* _Given text_:
Club persevered during dark days, provides relief to people in need
Published 11:06 am Friday, April 27, 2018
By Shannon Beamon
Staff Writer
It is literally impossible for most people to remember a time before the Albemarle Rotary Club existed.
Turning 90 this year, the club formed about 12 years after Rotary International was created, making it one of the oldest such clubs in the nation.
“It’s certainly older than all of us,” said Rotarian Mike Riemann during a special presentation on that history early this month.
The club — originally chartered by a Rotary group in Charlotte — started out with 21 members who met at Central United Methodist Church every Thursday at noon. “And as far as I know, the club has met on Thursdays at noon for the past 90 years,” Riemann said.
While the club’s meeting places and projects have changed over the years, it has kept the same focus, too.
“We’re doing the same thing we’ve always done,” Rotary member Angela Mills said. “Finding ways to help.”
Every community has it’s wishlist, members explained. Parks that need fixing, programs that need funding, people that need helping. And while the Rotary Club is no genie — fulfilling every wish that comes along — it does it’s best to work some magic where it can.
For example, when the club was first formed, there was a major need for medical funds in Albemarle. Tuberculosis was affecting dozens of families and many didn’t have the money for treatment or care.
“And so the club spent a lot of time trying to organize a tuberculosis hospital here in Albemarle,” Riemann said.

* _Supplied material_:
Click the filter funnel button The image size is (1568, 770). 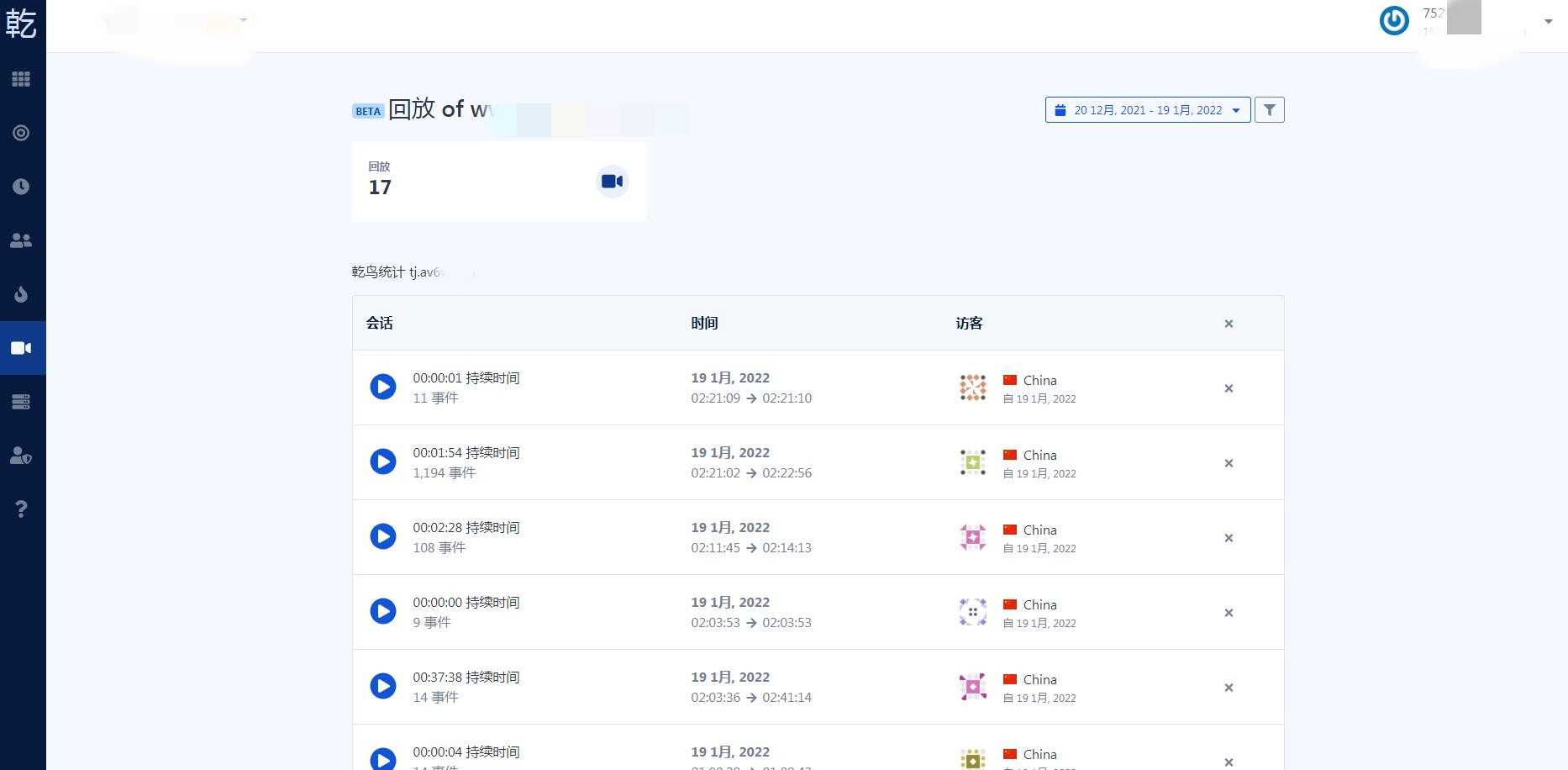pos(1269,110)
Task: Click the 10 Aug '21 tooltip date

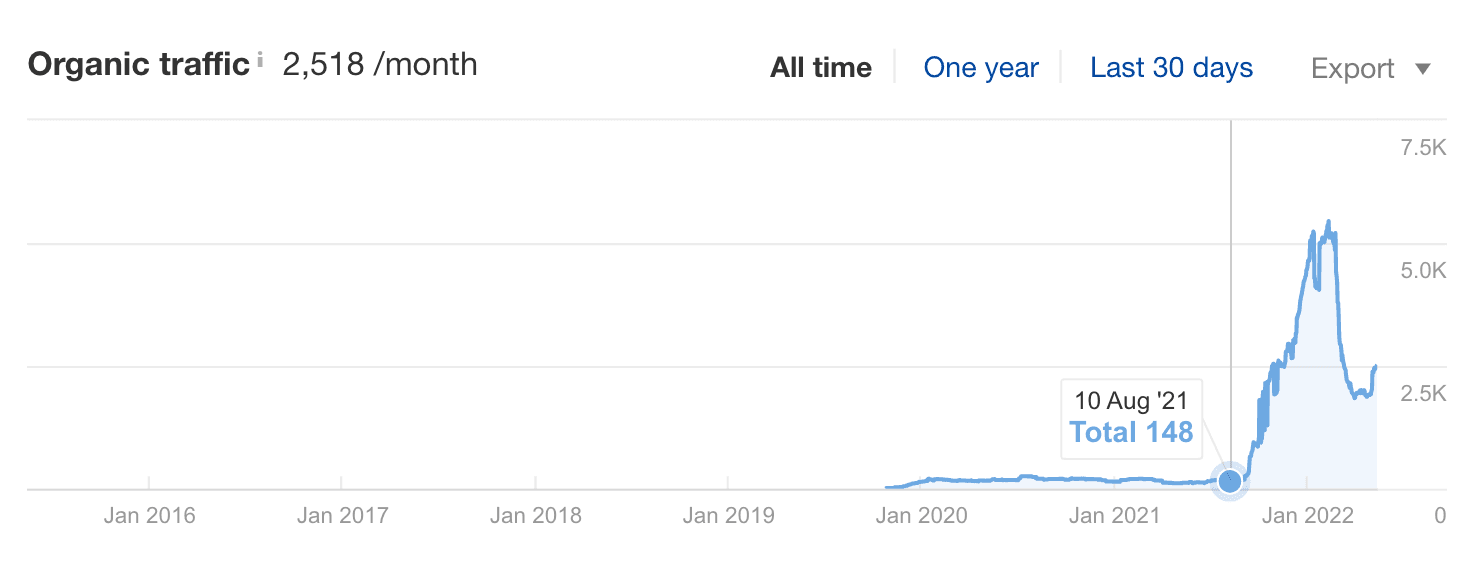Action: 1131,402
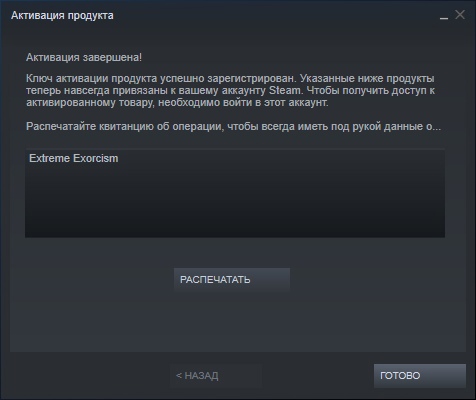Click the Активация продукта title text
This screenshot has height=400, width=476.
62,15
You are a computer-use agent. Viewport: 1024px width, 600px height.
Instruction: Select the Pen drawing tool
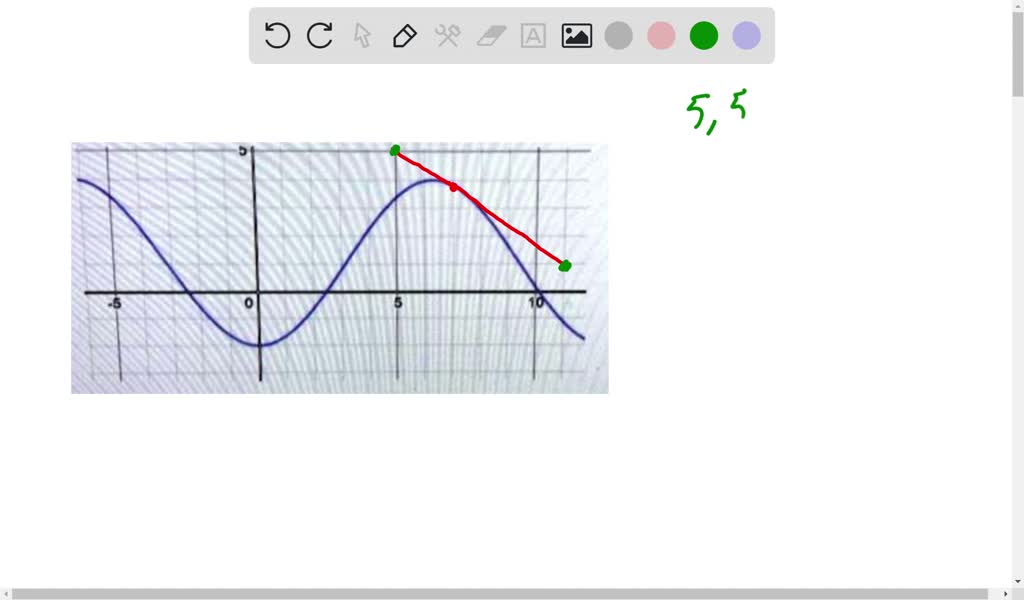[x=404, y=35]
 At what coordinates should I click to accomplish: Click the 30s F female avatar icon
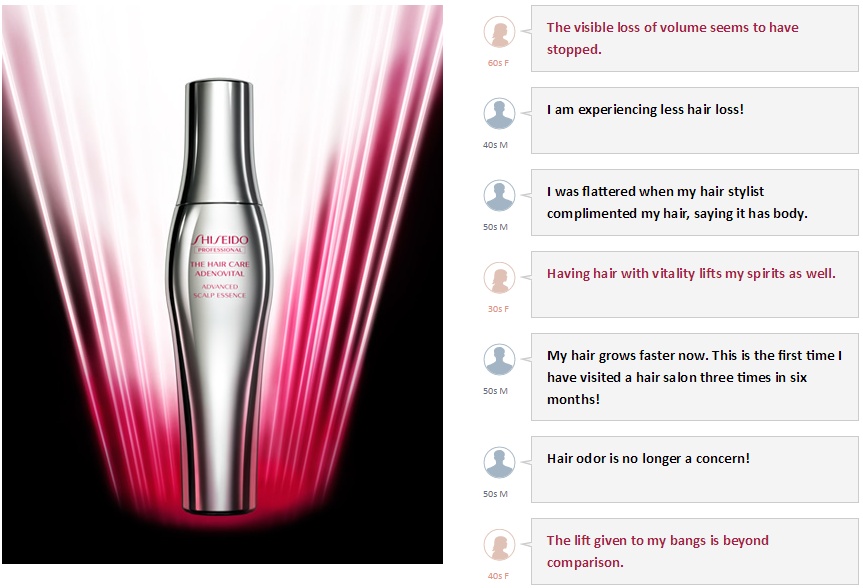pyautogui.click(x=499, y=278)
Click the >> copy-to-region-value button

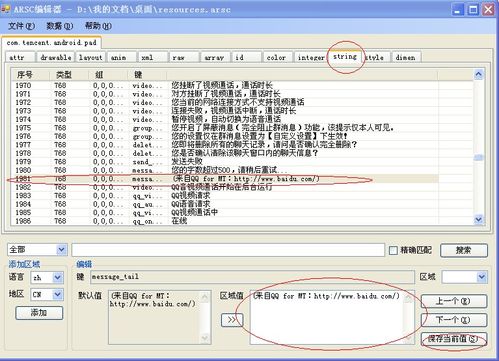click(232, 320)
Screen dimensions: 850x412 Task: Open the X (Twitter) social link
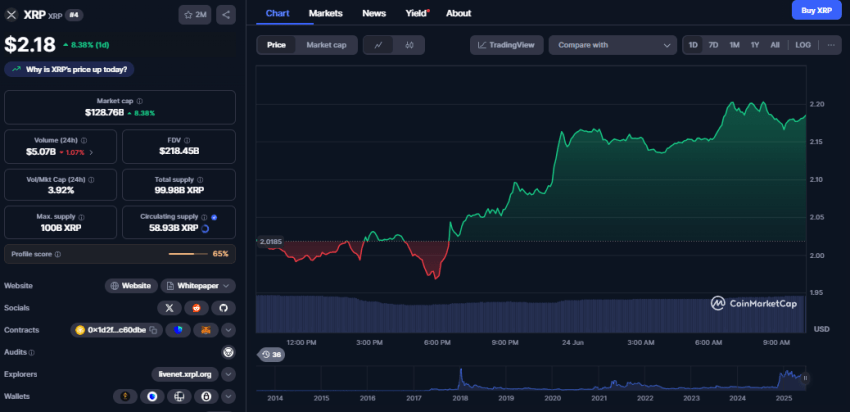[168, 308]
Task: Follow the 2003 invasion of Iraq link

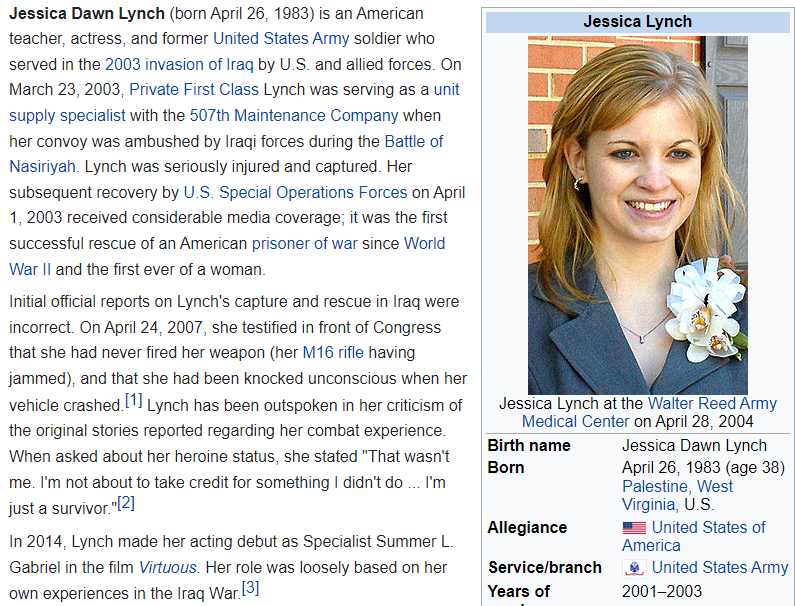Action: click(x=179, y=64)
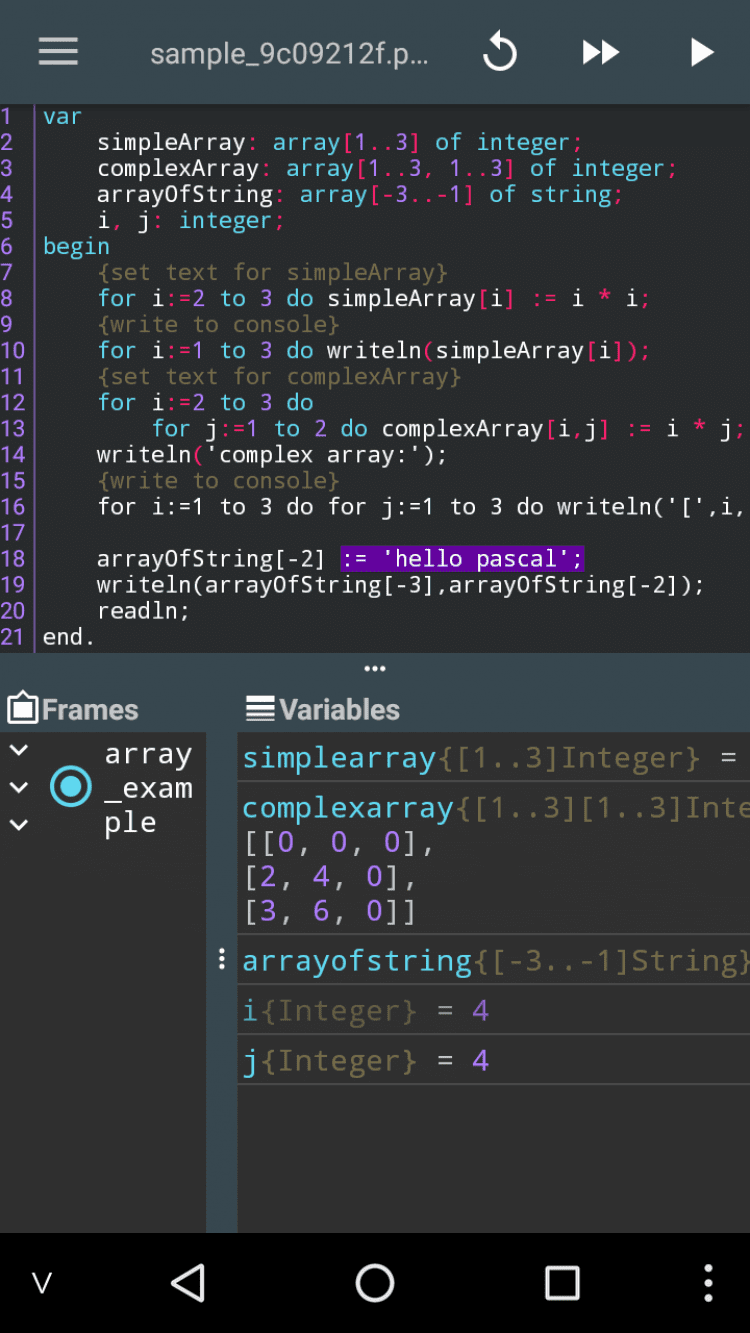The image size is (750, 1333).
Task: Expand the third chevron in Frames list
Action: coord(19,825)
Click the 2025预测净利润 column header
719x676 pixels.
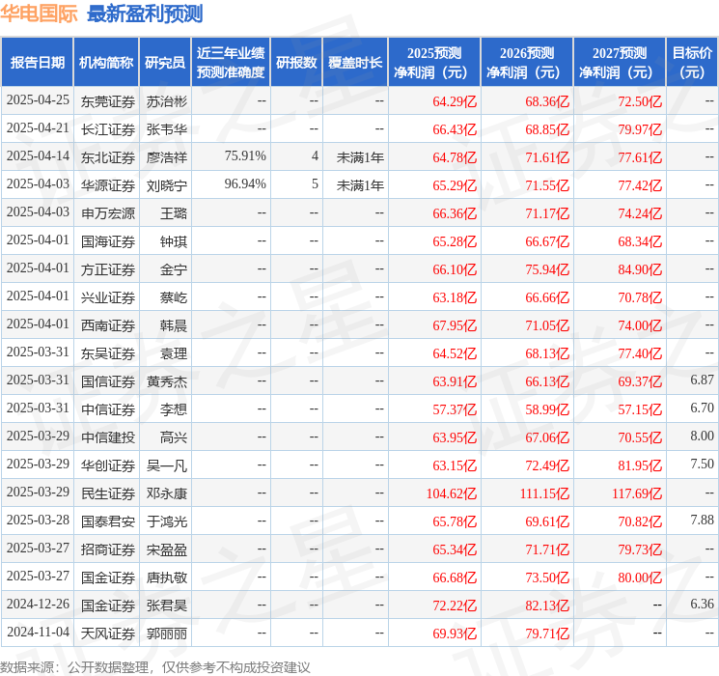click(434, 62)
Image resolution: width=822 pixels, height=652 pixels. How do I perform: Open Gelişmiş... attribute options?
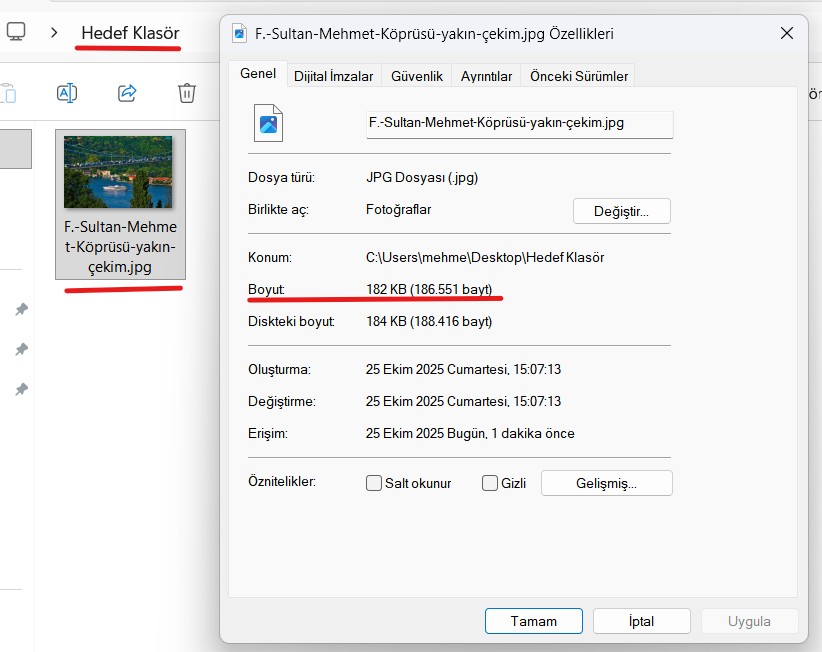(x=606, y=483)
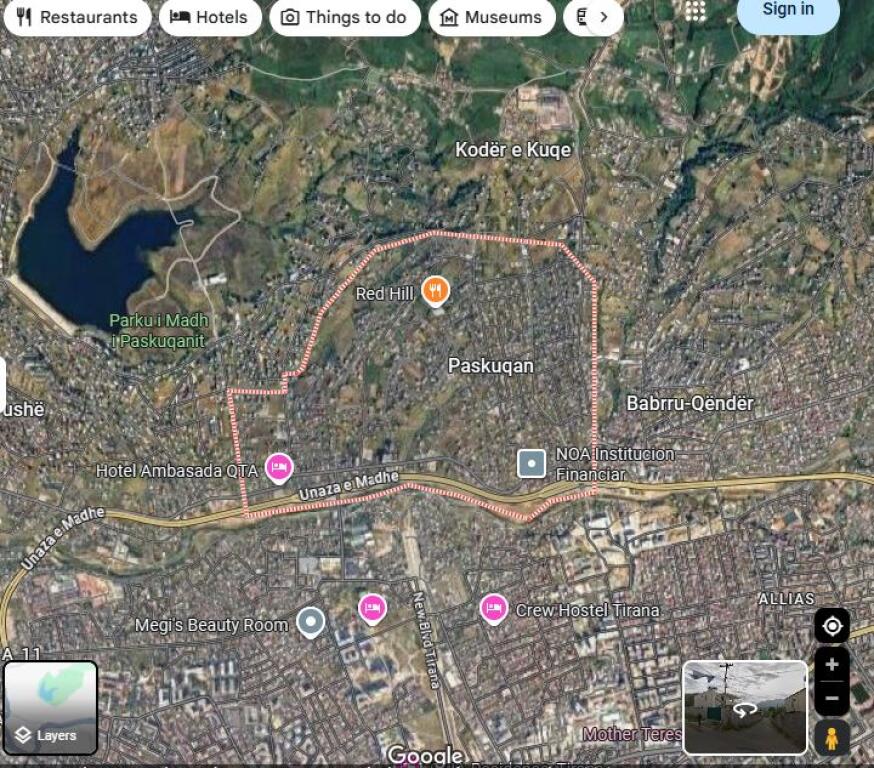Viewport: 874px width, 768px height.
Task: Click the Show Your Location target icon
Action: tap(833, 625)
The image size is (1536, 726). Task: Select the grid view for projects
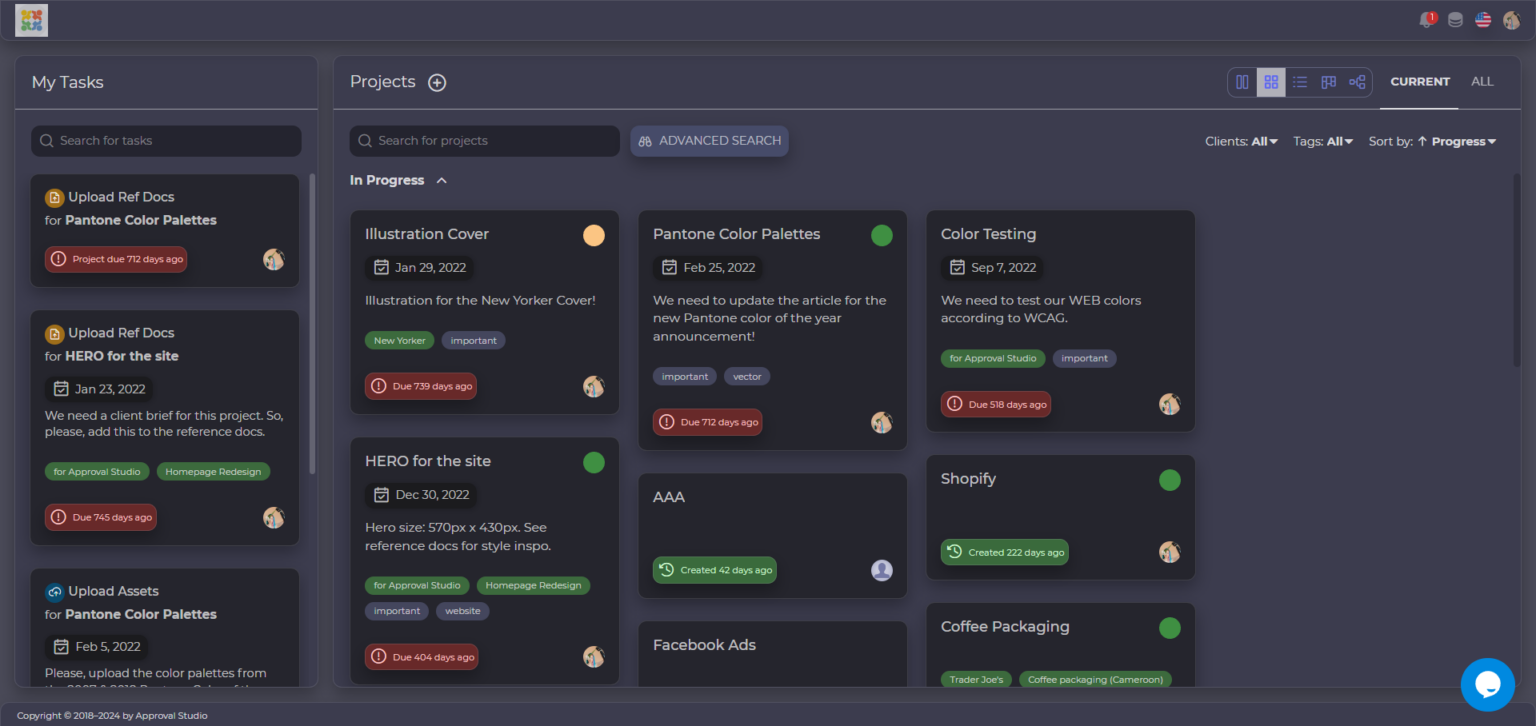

* _Required work_:
1. List every person named in the article about the Albemarle Rotary Club.
2. In the article about the Albemarle Rotary Club, take the passage that opens with the words containing "Every community has" and closes with "treatment or care.", and write it out with "genie" swapped for "wizard".
3. According to the article about the Albemarle Rotary Club, how many members did the club have when it started?
The material above comes from a different source than the article.

* _Solutions per task_:
1. Shannon Beamon, Mike Riemann, Angela Mills

2.
Every community has it’s wishlist, members explained. Parks that need fixing, programs that need funding, people that need helping. And while the Rotary Club is no wizard — fulfilling every wish that comes along — it does it’s best to work some magic where it can.
For example, when the club was first formed, there was a major need for medical funds in Albemarle. Tuberculosis was affecting dozens of families and many didn’t have the money for treatment or care.

3. 21 members